Objective:
Pick up the thread on fontspec and \renewfontfamily after its last sentence and carry it forward.

Source excerpt:
I can't test now, but imho using setmainfont all the time would be quite slow and constantly create new nfss font.

FrankMittelbach commented 3 years ago

As far as I can see switching fonts back and forth via \setmainfont ends up with the same EBGaramond(0). And the number of lines in tracingall in \setmainfont (on repeated use) compared to \renewfontfamily is comparible (high as usual in fontspec).

So fontspec is clever enough not to do that (and I think the machinery when using \renewfontfamily is the same so that would then happen there too). But on the whole it would be much more efficient to have the fonts declared in the preamble (for different languages) and when changing using NFSS interfaces instead of a fontspec call which in itself is rather costly.

jbezos commented 3 years ago

In a quick test I just mapped \TU/EBGaramond(0)/bx/sc/10\TU/EBGaramond(0)/b/sc/10 and it worked!

jbezos commented 3 years ago

I don't think the solution is \setmainfont, but to make sure each font uses the ‘correct’ bold identifier, which is not always a family property, but a font property.

FrankMittelbach commented 3 years ago

Am 16.10.20 um 14:45 schrieb Javier Bezos:

In a quick test I just mapped \TU/EBGaramond(0)/bx/sc/10 -> \TU/EBGaramond(0)/b/sc/10 and it worked!

sure that gives you the needed substitution in that case but \rmfamily is still broken if you overwrite its definition. This \renewfontfamily is not really better than using \renewcommand on something and replace it with something not doing the same afterwards. That is why I'm saying it was meant for changing newly defined fontfamilies (done by \newfontfamily)

Source records
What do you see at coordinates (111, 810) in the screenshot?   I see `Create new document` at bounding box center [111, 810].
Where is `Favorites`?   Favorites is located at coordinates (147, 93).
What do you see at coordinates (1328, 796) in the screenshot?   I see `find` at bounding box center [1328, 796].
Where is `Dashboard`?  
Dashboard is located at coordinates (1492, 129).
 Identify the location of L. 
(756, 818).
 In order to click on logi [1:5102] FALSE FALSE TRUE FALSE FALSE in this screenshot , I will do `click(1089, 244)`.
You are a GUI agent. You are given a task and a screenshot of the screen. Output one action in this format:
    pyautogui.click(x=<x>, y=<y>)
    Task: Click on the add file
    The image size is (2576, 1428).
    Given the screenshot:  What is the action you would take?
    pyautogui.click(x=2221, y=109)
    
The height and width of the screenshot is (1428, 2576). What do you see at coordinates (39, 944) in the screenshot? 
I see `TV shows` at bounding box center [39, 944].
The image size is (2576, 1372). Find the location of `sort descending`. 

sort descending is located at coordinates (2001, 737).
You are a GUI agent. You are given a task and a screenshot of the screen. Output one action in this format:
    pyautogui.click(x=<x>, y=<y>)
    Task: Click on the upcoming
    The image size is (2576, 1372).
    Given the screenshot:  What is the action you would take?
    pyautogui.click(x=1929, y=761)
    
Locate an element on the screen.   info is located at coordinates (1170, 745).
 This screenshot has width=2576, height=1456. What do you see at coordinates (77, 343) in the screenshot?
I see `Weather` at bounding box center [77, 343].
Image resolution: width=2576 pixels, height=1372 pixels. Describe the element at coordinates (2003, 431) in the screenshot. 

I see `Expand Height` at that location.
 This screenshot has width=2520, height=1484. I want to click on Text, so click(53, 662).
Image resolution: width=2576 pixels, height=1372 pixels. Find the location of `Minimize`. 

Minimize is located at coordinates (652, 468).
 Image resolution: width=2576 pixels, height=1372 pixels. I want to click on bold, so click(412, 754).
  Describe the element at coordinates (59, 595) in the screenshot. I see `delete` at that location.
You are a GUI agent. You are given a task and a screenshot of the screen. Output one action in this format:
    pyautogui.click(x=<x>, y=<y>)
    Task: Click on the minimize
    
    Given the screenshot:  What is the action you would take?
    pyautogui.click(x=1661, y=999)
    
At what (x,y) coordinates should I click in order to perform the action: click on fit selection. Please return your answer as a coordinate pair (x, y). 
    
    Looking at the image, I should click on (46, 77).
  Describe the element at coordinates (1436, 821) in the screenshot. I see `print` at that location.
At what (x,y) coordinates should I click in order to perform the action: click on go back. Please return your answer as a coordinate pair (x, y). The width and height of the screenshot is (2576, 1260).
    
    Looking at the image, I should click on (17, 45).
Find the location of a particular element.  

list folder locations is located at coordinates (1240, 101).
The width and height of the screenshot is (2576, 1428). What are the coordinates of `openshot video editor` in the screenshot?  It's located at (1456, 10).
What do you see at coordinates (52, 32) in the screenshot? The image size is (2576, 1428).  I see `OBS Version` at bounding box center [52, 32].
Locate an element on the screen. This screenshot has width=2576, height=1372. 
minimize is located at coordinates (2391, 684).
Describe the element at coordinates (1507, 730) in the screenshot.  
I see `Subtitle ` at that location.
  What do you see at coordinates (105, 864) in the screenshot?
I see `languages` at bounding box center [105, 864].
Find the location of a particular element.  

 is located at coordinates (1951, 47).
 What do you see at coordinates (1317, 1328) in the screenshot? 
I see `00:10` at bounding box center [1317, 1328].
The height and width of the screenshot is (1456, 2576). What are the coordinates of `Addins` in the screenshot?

Right answer:
jbezos commented 3 years ago

I think I've found a bug: EDIT Maybe not. The last name for a font wins, and very likely \textsc is defining \TU/EBGaramond(0)/bx/sc/10 as \TU/EBGaramond(0)/bx/n/10.

\documentclass{article}

\usepackage{fontspec}

\def\pf{ (\expandafter\string\the\font) }

\begin{document}

\renewfontfamily\rmfamily{EB Garamond}
\def\rmdefault{EBGaramond(0)}
\rmfamily

\textbf{\bfseries\pf ramo del \textsc{lago} di Como\pf}

\end{document}

The last \pf shows \TU/EBGaramond(0)/bx/sc/10.

jbezos commented 3 years ago

I don't think this issue is directly related to how \rmfamily is (re)defined, but about how bold is handled. Apparently, both \TU/EBGaramond(0)/b/n/10 and \TU/EBGaramond(0)/bx/n/10 are defined, and so are \TU/EBGaramond(0)/b/it/10 and \TU/EBGaramond(0)/bx/it/10, for example, and also \TU/EBGaramond(0)/b/sc/10, but not \TU/EBGaramond(0)/bx/sc/10. So, bold + italic works, but not bold + smallcaps. I'm not still sure, but it's like fontspec had missed this combination. What do you think, @wspr ?

FrankMittelbach commented 3 years ago

Javier, in my opinion the bug is that you overwrite \rmfamily with something totally different and that is not supported as I explained. As we say in Germany "aus Falschem folgt Beliebiges": add another \pf inside \textsc and you will see that it is bx/sc there too.

A simpler example

\documentclass{article}

%\usepackage{fontspec}

\def\pf{ (\expandafter\string\the\font) \expandafter\meaning\the\font}

\begin{document}

A \pf

\fontshape{notfound}\selectfont

B \pf

\fontseries{m}\selectfont

C \pf
\end{document}

But in fact as that font is not found normal Garmond is used and that changes the label under which TeX reports the external font ... this is a nuisance and sometimes really confusing but nothing I ever found being reliably fixable.

jbezos commented 3 years ago

Yes, I edited my post. And actually when I realized why this name was shown, then also realized \TU/EBGaramond(0)/bx/sc/10 was not defined. See the next post ( https://github.com/latex3/babel/issues/92#issuecomment-710073291 ).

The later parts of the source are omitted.